Впоследствии несколько мемуаристов утверждали, что именно к нему или к ней рано утром пришел взволнованный поэт и в восторге прочел строфы своего нового произведения. Видимо, все они слегка фантазировали, и это понятно: каждому лестно думать, что он первым узнал о рождении шедевра. А «Заблудившийся трамвай» и в самом деле одна из жемчужин русской поэзии.
В этих стихах все реально, конкретно: мчащийся по пустынной улице трамвай, который оставляет в воздухе огненную дорожку, дощатый забор в переулке, дом в три окна, и серый газон, и Исаакиевский собор. Но все эти реальные детали перемешаны, как бывает только во сне, когда вместо привычной логической связи явлений возникает совсем иная, алогичная, заставляющая по-новому воспринимать все происходящее. Гумилевский трамвай мчится через три моста: через Неву, через Нил и Сену. Стучит сердце, когда палач в красной рубашке, с лицом, как вымя, срезает поэту голову, которая летит вместе с другими в скользкий ящик. И вдруг после этого страшного видения — воспоминание о Машеньке: «Где же теперь твой голос и тело,/ может ли быть, что ты умерла?»:
…И всё ж навеки сердце угрюмо, И трудно дышать, и больно жить… Машенька, я никогда не думал. Что можно так любить и грустить. («Заблудившийся трамвай»)Очевидно, Машенька — это Мария Кузьмина-Караваева, умершая от туберкулеза в Италии перед войной; Гумилев ездил из Петербурга в Финляндию, чтобы с ней попрощаться. Прошло столько лет, и тоска по этой платонической любви навеяла самые пронзительные строки, написанные Гумилевым.
«Заблудившийся трамвай» должен был украсить готовящийся новый сборник Гумилева «Огненный столп». Он, видимо, появился еще до гибели автора: в конце книги сказано, что она отпечатана в августе 1921 года. Первые критические отклики тоже заставляют предположить, что рецензенты обращались к здравствующему автору. Однако дни Гумилева были сочтены.
Он старался казаться жизнерадостным, подшучивал над заведующим хозчастью Дома литераторов Харитоном, дурачился с молодыми студистками, работал над переводами. Но Гумилев чувствовал, что приближается что-то страшное. Вот его стихи того же периода, адресат которых не установлен:
После стольких лет Я пришел назад. Но изгнанник я. И за мной следят. — Я ждала тебя Столько долгих лет! Для любви моей Расстоянья нет. — В стороне чужой Жизнь прошла моя, Как [украли?] жизнь, Не заметил я. — Жизнь моя была Сладостною мне, Я ждала тебя, Видела во сне. Смерть в дому моем И в дому твоем. — Ничего, что смерть. Если мы вдвоем. («После стольких лет…»)В четверг 4 августа прошел слух: Николая Степановича прошлой ночью арестовали.
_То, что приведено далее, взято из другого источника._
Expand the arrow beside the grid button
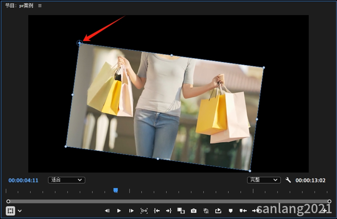 [x=20, y=211]
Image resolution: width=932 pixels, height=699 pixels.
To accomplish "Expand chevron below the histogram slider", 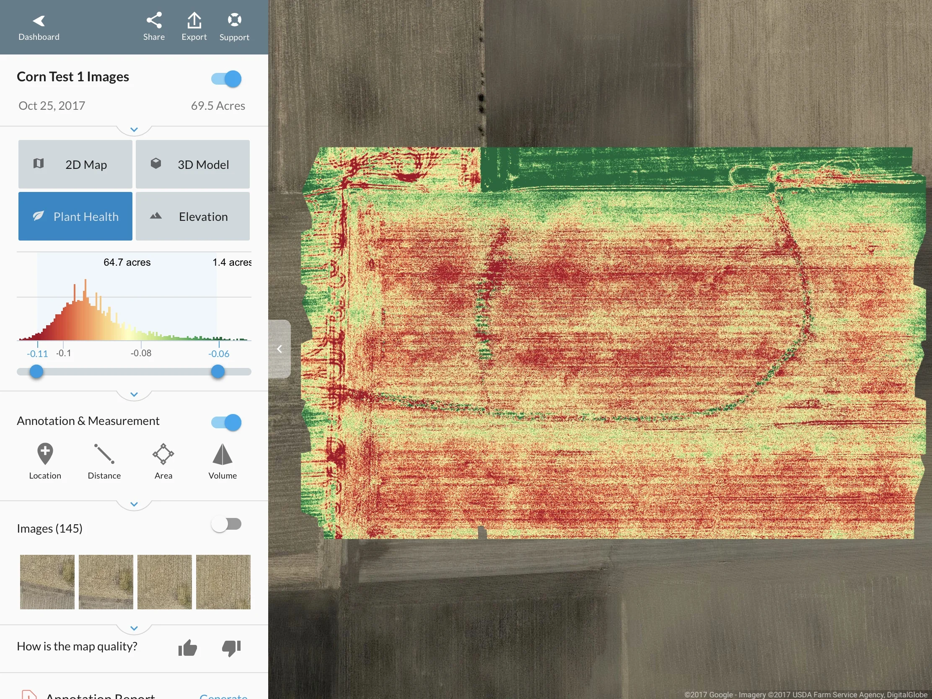I will click(x=134, y=394).
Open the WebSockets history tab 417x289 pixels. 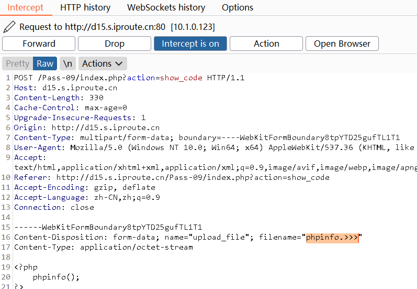[x=166, y=7]
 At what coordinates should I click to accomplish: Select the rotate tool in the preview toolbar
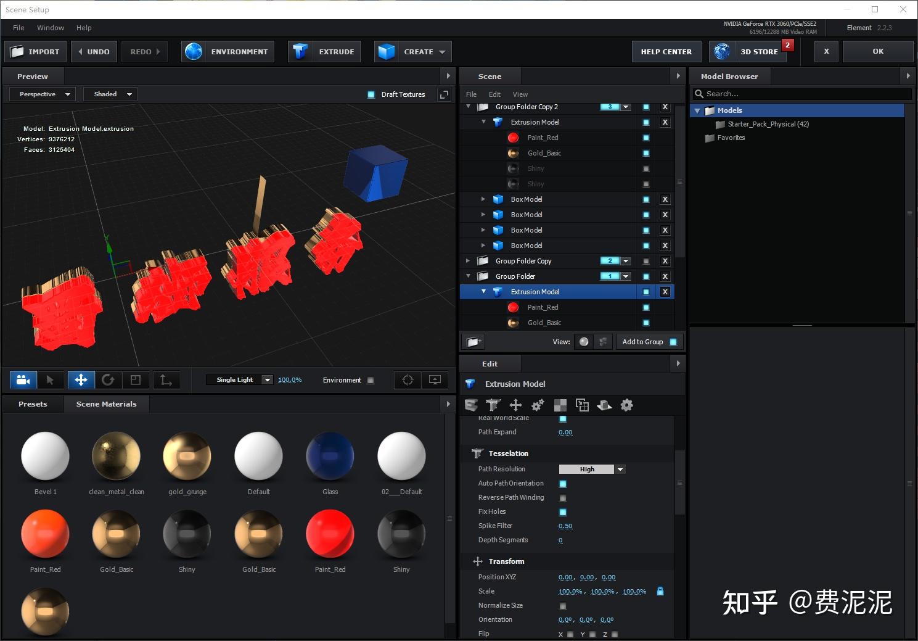pyautogui.click(x=109, y=379)
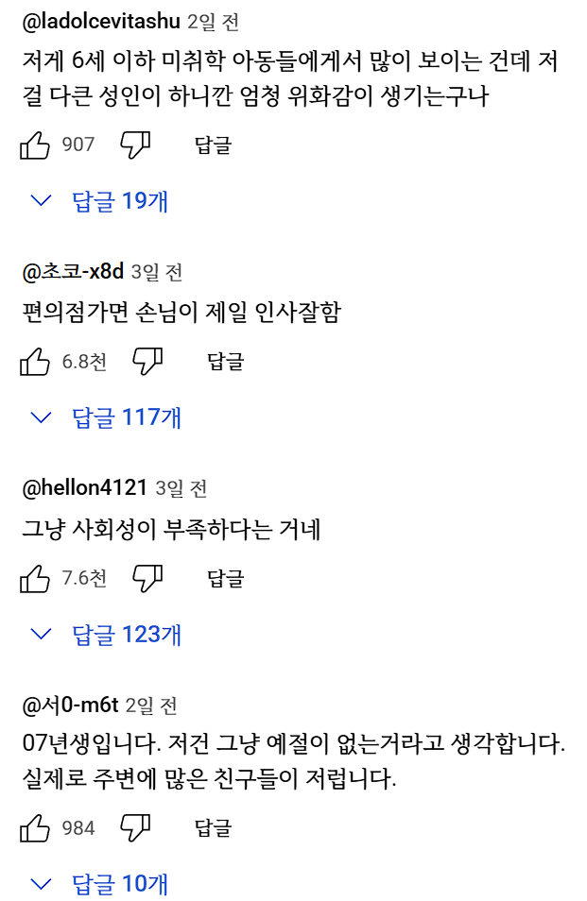Open the @초코-x8d channel link
The height and width of the screenshot is (901, 587).
point(73,272)
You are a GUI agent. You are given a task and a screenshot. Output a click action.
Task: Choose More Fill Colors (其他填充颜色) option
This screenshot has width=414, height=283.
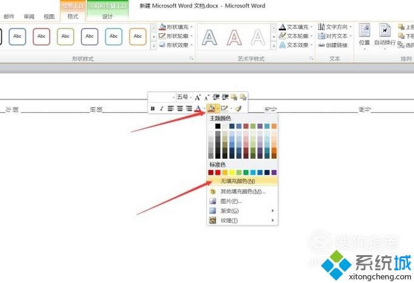242,191
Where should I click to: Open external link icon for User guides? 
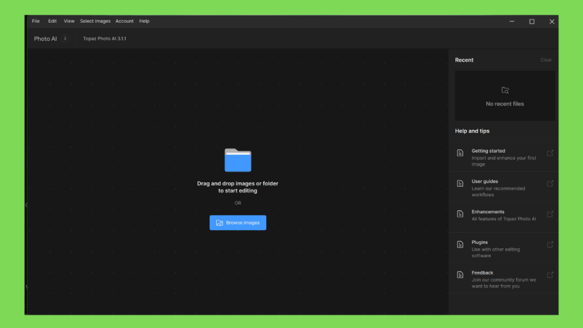pos(550,184)
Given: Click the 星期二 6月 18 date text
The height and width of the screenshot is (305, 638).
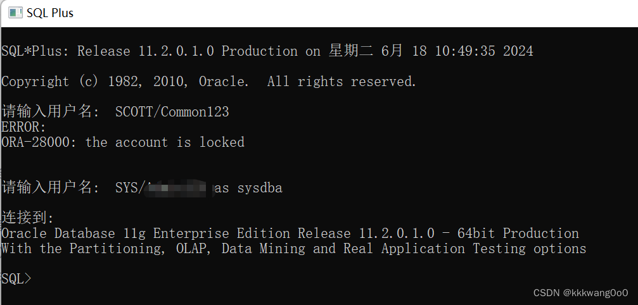Looking at the screenshot, I should [x=378, y=51].
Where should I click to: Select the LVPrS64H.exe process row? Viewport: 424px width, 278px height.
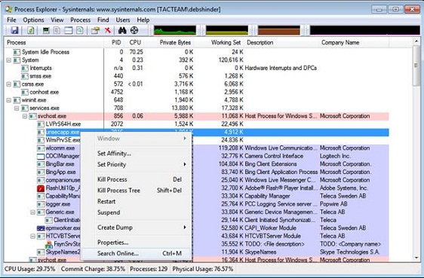[x=196, y=124]
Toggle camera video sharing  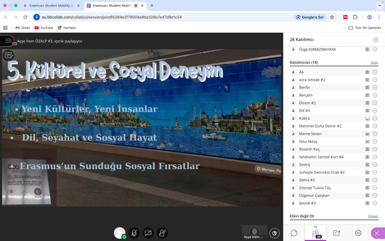148,233
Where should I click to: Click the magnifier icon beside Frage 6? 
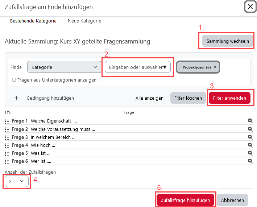pyautogui.click(x=250, y=161)
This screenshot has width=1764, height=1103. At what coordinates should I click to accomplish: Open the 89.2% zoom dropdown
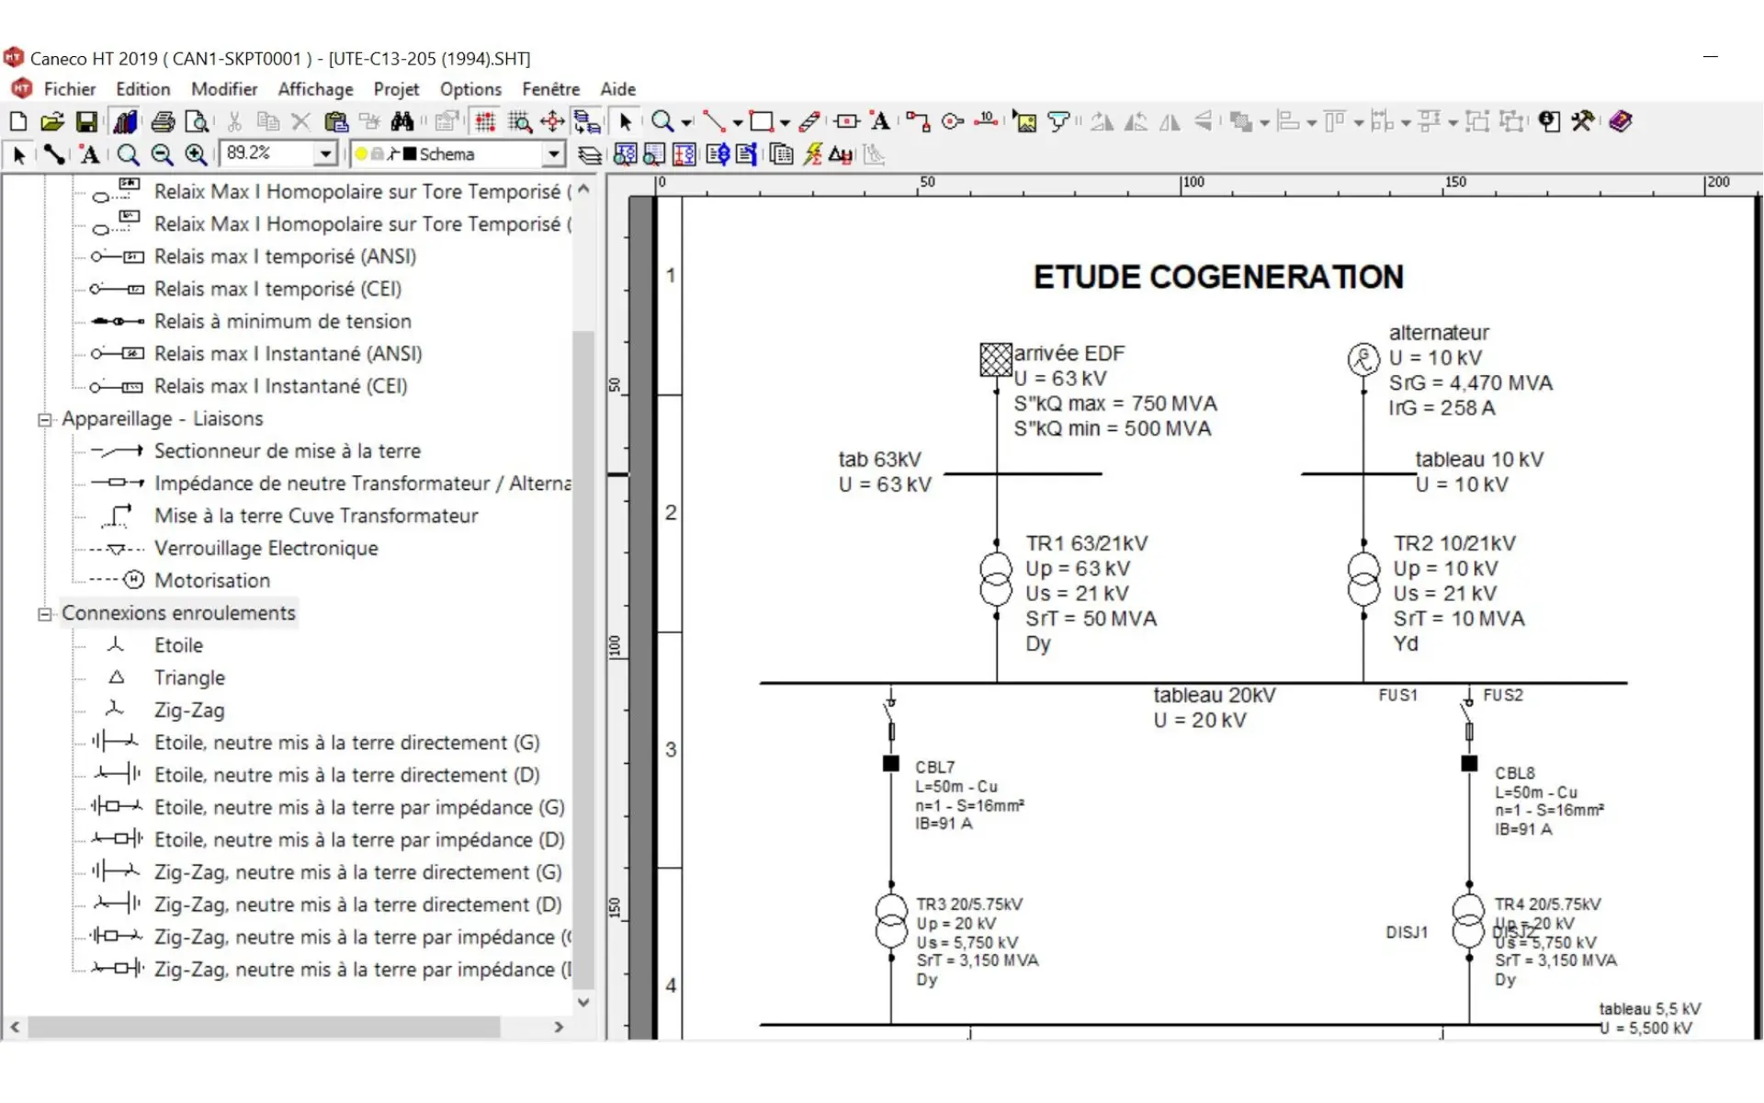pos(325,154)
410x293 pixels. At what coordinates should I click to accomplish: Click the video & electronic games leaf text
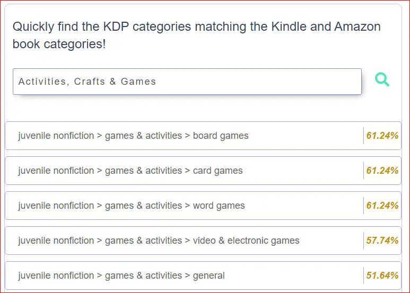pyautogui.click(x=246, y=241)
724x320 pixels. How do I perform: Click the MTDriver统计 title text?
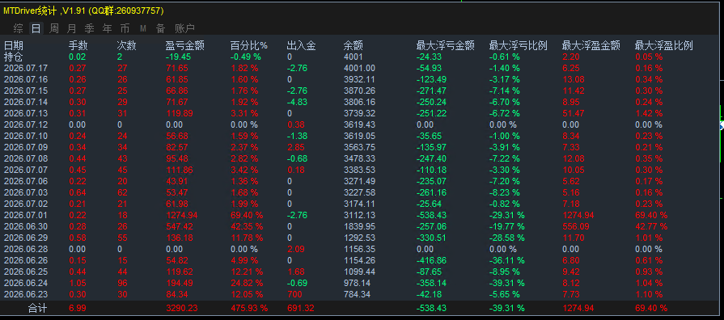[31, 11]
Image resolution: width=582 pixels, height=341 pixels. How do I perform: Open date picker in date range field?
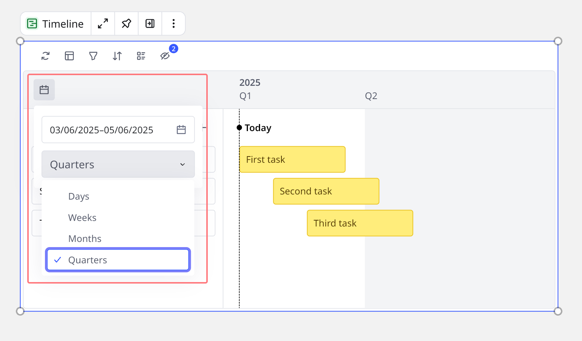[181, 130]
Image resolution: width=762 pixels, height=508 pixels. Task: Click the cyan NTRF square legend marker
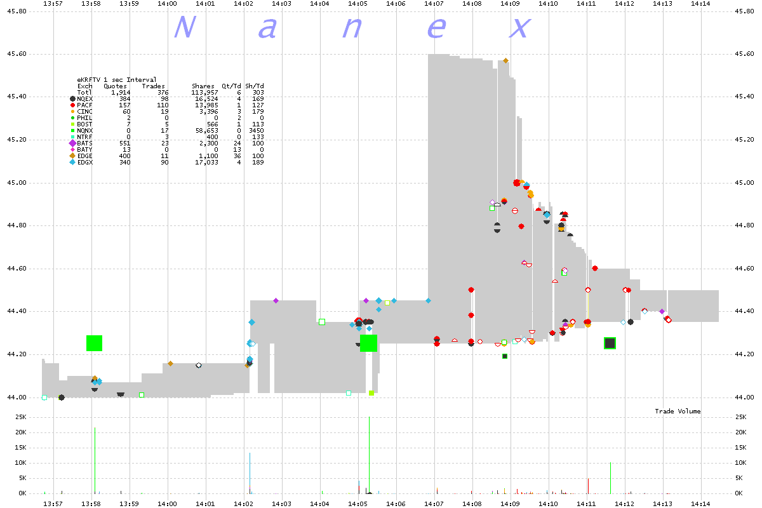[72, 137]
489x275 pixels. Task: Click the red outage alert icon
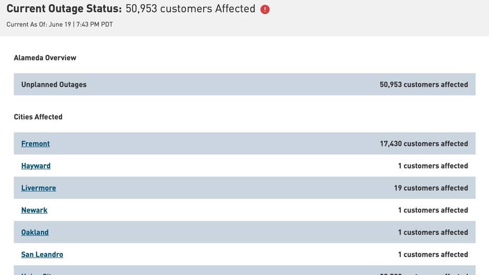point(265,9)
Нашлось много свидетелей этого события, и все рассказывали о нем по-разному.
Георгий Иванов описывал случившееся так: «Гумилев пришел домой в два часа ночи. Свой последний вечер на свободе он провел в им же основанном „Доме поэтов“ в кругу преданно влюбленной в него литературной молодежи… Читали и обсуждали стихи, потом бегали, кувыркались, играли в фанты… Говорят, что в этот вечер он был особенно весел. Несколько студистов провожали его через весь Невский до дому. У подъезда на Мойке стоял автомобиль. Никто не обратил на него внимания — с нэпом автомобиль перестал быть, как во времена военного коммунизма, одновременно диковиной и страшилищем. У подъезда долго прощались, шутили, уславливались „на завтра“. Те, кто приехал на этом автомобиле, с ордером Г.П.У. на обыск и арест — терпеливо ждали за дверью».